**Task objective**:
Your output should be the listing itself, repeated exactly.

**Given data**:

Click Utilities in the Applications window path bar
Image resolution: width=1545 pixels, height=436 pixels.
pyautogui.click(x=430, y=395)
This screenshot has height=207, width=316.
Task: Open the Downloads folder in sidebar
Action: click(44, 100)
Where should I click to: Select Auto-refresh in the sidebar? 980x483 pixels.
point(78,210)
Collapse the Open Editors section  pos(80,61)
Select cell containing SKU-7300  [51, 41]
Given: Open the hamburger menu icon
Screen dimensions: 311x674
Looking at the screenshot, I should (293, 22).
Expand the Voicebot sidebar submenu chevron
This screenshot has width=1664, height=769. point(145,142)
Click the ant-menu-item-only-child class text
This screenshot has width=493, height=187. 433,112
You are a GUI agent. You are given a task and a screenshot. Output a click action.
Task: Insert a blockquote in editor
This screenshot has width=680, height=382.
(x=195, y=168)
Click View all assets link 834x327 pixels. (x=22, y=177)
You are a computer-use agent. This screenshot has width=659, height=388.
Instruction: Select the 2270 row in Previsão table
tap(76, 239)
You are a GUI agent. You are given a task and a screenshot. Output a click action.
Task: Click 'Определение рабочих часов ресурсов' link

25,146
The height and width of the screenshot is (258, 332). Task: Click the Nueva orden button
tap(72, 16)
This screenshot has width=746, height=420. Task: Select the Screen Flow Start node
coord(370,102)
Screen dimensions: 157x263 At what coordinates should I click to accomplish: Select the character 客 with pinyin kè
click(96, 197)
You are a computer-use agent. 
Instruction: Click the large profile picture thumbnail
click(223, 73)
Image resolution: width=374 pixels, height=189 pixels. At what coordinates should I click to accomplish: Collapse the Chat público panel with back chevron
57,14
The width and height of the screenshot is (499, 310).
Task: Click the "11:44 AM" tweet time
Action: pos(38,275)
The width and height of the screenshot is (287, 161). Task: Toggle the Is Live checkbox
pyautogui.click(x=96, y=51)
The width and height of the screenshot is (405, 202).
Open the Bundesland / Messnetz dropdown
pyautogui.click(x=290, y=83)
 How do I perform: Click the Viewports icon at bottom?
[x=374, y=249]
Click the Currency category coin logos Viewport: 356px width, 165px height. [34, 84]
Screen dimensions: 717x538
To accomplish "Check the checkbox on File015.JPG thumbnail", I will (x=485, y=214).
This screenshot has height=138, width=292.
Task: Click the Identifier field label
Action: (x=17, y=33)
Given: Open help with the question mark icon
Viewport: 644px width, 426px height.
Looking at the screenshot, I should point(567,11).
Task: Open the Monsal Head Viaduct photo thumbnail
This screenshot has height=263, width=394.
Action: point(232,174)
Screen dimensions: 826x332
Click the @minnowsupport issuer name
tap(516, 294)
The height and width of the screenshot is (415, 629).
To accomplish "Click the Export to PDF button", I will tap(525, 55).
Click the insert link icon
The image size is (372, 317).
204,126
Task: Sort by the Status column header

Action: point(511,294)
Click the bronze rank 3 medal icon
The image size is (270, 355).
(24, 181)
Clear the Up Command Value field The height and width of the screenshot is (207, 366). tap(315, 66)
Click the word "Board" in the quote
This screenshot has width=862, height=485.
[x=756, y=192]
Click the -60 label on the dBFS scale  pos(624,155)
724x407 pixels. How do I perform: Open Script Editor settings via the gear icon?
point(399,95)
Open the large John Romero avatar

**Result of this exercise**:
Click Utilities in the Applications window path bar
Image resolution: width=1545 pixels, height=436 pixels.
pyautogui.click(x=430, y=395)
This screenshot has height=207, width=316.
Task: Open the Downloads folder in sidebar
Action: click(44, 100)
Where should I click to: Select Auto-refresh in the sidebar? 980x483 pixels.
point(78,210)
Collapse the Open Editors section  pos(80,61)
Select cell containing SKU-7300  [51, 41]
Given: Open the hamburger menu icon
Screen dimensions: 311x674
Looking at the screenshot, I should (293, 22).
Expand the Voicebot sidebar submenu chevron
This screenshot has width=1664, height=769. point(145,142)
Click the ant-menu-item-only-child class text
This screenshot has width=493, height=187. 433,112
You are a GUI agent. You are given a task and a screenshot. Output a click action.
Task: Insert a blockquote in editor
This screenshot has width=680, height=382.
(x=195, y=168)
Click View all assets link 834x327 pixels. (x=22, y=177)
You are a computer-use agent. This screenshot has width=659, height=388.
Instruction: Select the 2270 row in Previsão table
tap(76, 239)
You are a GUI agent. You are given a task and a screenshot. Output a click action.
Task: Click 'Определение рабочих часов ресурсов' link

25,146
The height and width of the screenshot is (258, 332). Task: Click the Nueva orden button
tap(72, 16)
This screenshot has width=746, height=420. Task: Select the Screen Flow Start node
coord(370,102)
Screen dimensions: 157x263 At what coordinates should I click to accomplish: Select the character 客 with pinyin kè
click(96, 197)
You are a computer-use agent. 
Instruction: Click the large profile picture thumbnail
click(223, 73)
Image resolution: width=374 pixels, height=189 pixels. At what coordinates should I click to accomplish: Collapse the Chat público panel with back chevron
57,14
The width and height of the screenshot is (499, 310).
Task: Click the "11:44 AM" tweet time
Action: pos(38,275)
The width and height of the screenshot is (287, 161). Task: Toggle the Is Live checkbox
pyautogui.click(x=96, y=51)
The width and height of the screenshot is (405, 202).
Open the Bundesland / Messnetz dropdown
pyautogui.click(x=290, y=83)
 How do I perform: Click the Viewports icon at bottom?
[x=374, y=249]
Click the Currency category coin logos Viewport: 356px width, 165px height. [34, 84]
Screen dimensions: 717x538
To accomplish "Check the checkbox on File015.JPG thumbnail", I will (x=485, y=214).
This screenshot has height=138, width=292.
Task: Click the Identifier field label
Action: (x=17, y=33)
Given: Open help with the question mark icon
Viewport: 644px width, 426px height.
Looking at the screenshot, I should point(567,11).
Task: Open the Monsal Head Viaduct photo thumbnail
This screenshot has height=263, width=394.
Action: point(232,174)
Screen dimensions: 826x332
Click the @minnowsupport issuer name
tap(516, 294)
The height and width of the screenshot is (415, 629).
To accomplish "Click the Export to PDF button", I will tap(525, 55).
Click the insert link icon
The image size is (372, 317).
204,126
Task: Sort by the Status column header

Action: point(511,294)
Click the bronze rank 3 medal icon
The image size is (270, 355).
(24, 181)
Clear the Up Command Value field The height and width of the screenshot is (207, 366). tap(315, 66)
Click the word "Board" in the quote
This screenshot has width=862, height=485.
[x=756, y=192]
Click the -60 label on the dBFS scale  pos(624,155)
724x407 pixels. How do I perform: Open Script Editor settings via the gear icon?
point(399,95)
Open the large John Romero avatar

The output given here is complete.